賃金を下げても製造業の流出スピードは変わらないだろう

日銀が追加的金融緩和を検討中とのこと。アメリカも第3次量的緩和政策(QE3)に動くかもしれない。「市場では債務問題の抜本解決は難しいという見方がでている」、日経ではそう報道しているが、これはずいぶん前から出ていた見方だ。世界はどうやら協調的金融緩和政策(Concerted Expansionary Monetary Policy)に向かっているようだ。

但し、政府・日銀の政策対応からは、協調的(Concerted)というより、寧ろ従属的(Dependent)という形容詞が当てはまる匂いがする。そう感じるのは小生だけか?日本の対応が先読み可能なら、アメリカ、ヨーロッパは日本の行動を自らの利益拡大に利用するだろう。従属的な政策選択をするよりは、迷走状態にあって日本の判断がアメリカやヨーロッパからは明確に読めない。まだそんな状態にとどまるほうが、結果として日本のためにはなるだろう。状況に対応ばかりしていると、その行動パターンを利用されてしまうということだ。とはいえ、今の政府が戦略的目的をもって先手をとっていくはずがない。情けなくもあるが、現在の民主党政権にできることは、せいぜい現在のように百家争鳴のままでいることだ。そんな風にも思われるのですな。TPP論議もその例だ。

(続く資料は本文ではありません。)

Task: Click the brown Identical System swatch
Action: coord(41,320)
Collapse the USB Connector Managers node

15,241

しかしながら、金融政策とは詰まるところマネーをどのように供給するかに過ぎない。そのマネーも決済のためのペーパーマネーである。ペーパーマネーを増やせば、真の意味で総需要が増え、企業の利益が上がり、技術進歩が促進され、投資が増え成長が加速し、失業率が下がる。そう考える人と、絶対にそうはならないと考える人がいる。考えない人は、ペーパーマネー拡大に伴う副作用を最も警戒するだろう。効き目がない薬だと思っていれば、その薬の副作用を真っさきに心配するものだから。しかし、ペーパーマネー拡大が、真の意味で経済成長をもたらすこともありうる。それも10年から20年単位で。小生はその可能性を否定しない。但し、インフレにコミットしなければならない。金は、中央銀行・政府の思惑とは別に、金鉱山が発見されれば必ず増えた。しかし管理通貨は中央銀行の裁量で増えるしかない。インフレは物価安定ではなく、物価不安定だから、中央銀行がインフレにコミットすることはできないだろう。政府にだけ可能だ。しかし、政府に金融政策の基本的方針を決定する権限はない。

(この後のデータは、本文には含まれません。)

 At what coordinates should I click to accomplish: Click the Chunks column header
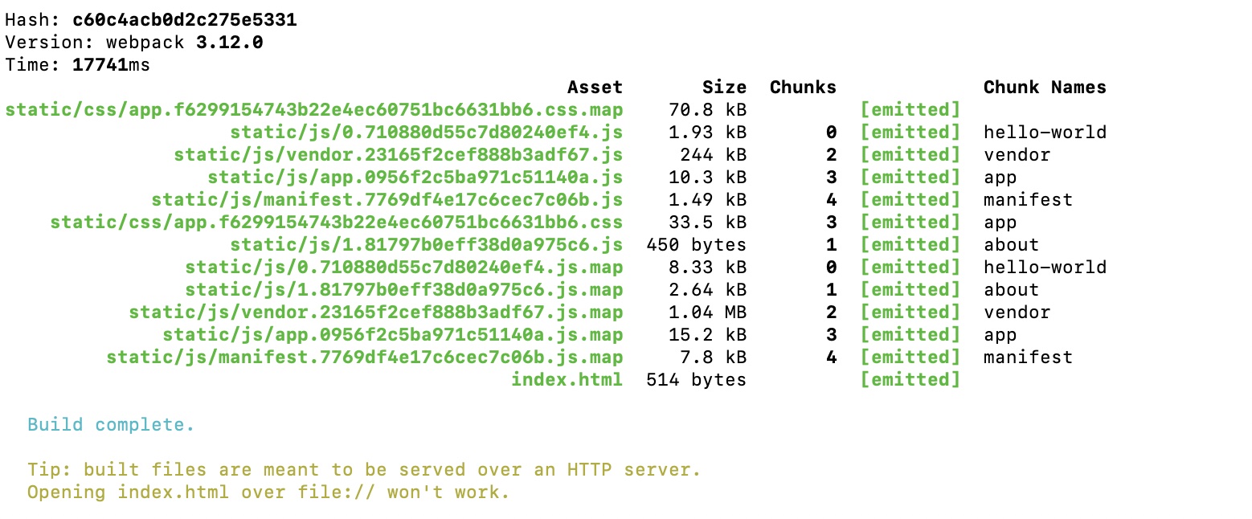[x=803, y=88]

日本のデフレは構造に組み込まれている現象だ。デフレが進む時、円高になっていなければ、それは名目国民所得の低下でしかない。しかし、日本のデフレは円高を誘発している。国際通貨で測った名目所得は低下してはいない。この時、日本のヒトと資本が割高に、海外のヒトと資本が割安になる。だから生産活動はより安い生産要素がある海外に移動する。だから海外の生産は上がり、海外の所得が増える。しかし同時に、国際通貨で測った日本の所得も増えている。増えた海外の生産活動は、海外市場だけではなく、実質所得が増大した日本で買い支えられる結果となる。何を、どこで、誰のために、どのように製造して販売するかは、企業の経営現場で選択するのが最適である。日本には管理・中枢部門が残り、それに必要な高度の対企業サービス商品が登場するのは、時代の流れである。

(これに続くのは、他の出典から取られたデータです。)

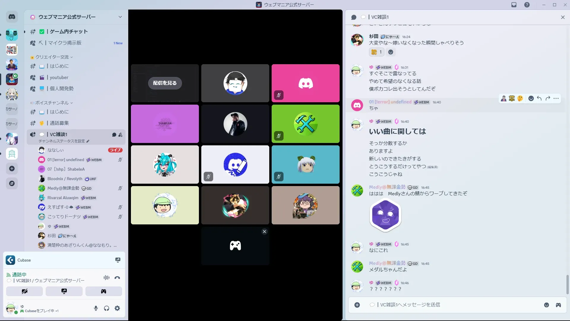Open the ゲーム内チャット channel

68,32
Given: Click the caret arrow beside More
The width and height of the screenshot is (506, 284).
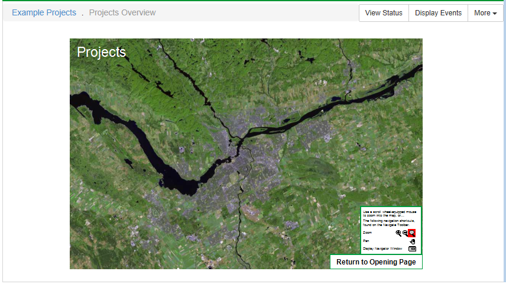Looking at the screenshot, I should (x=494, y=14).
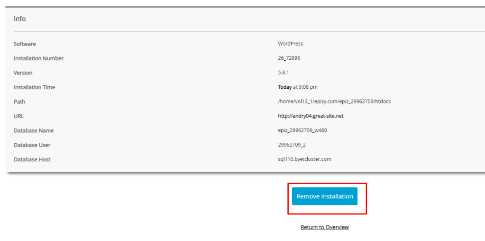Click the Info section heading
Image resolution: width=485 pixels, height=241 pixels.
click(x=20, y=19)
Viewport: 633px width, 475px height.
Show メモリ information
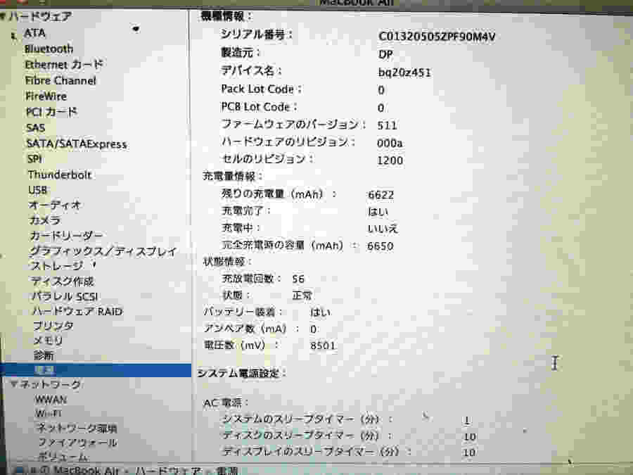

円高が進む製造業において競争力確保のためだけに賃金を引き下げる。それに並行して公務員の給与も下げる。それをやっても、物価が更に下がり、円高を誘発するだけである。実質金利が低下せず事業投資も増えないだろう。利益の発生は、投入価格と産出価格の間の交易条件こそ決定要因だ。ミクロの経営現場が顧客評価の高いものを提供することでしか利益は得られない。全般に、モノの顧客評価が割安になっているなら、モノ以外の顧客評価は割高になっているというロジックだ。いま日本のするべきことは、賃金を下げて安いモノを販売することではない。高くても売れるモノ、高くても必要とされるサービスを提供することだ。たとえ、それが格差拡大を是認するような富裕層向けのビジネスであっても、その事業が拡大し、そこで若年層の就業機会が拡大していくようなら、それでいいではないか。そうすれば、高齢者が子弟の将来のために保有しているマネーが購買力として日本国内に顕在化するだろう。これがひいては格差拡大を解消すると考えられないのだろうか?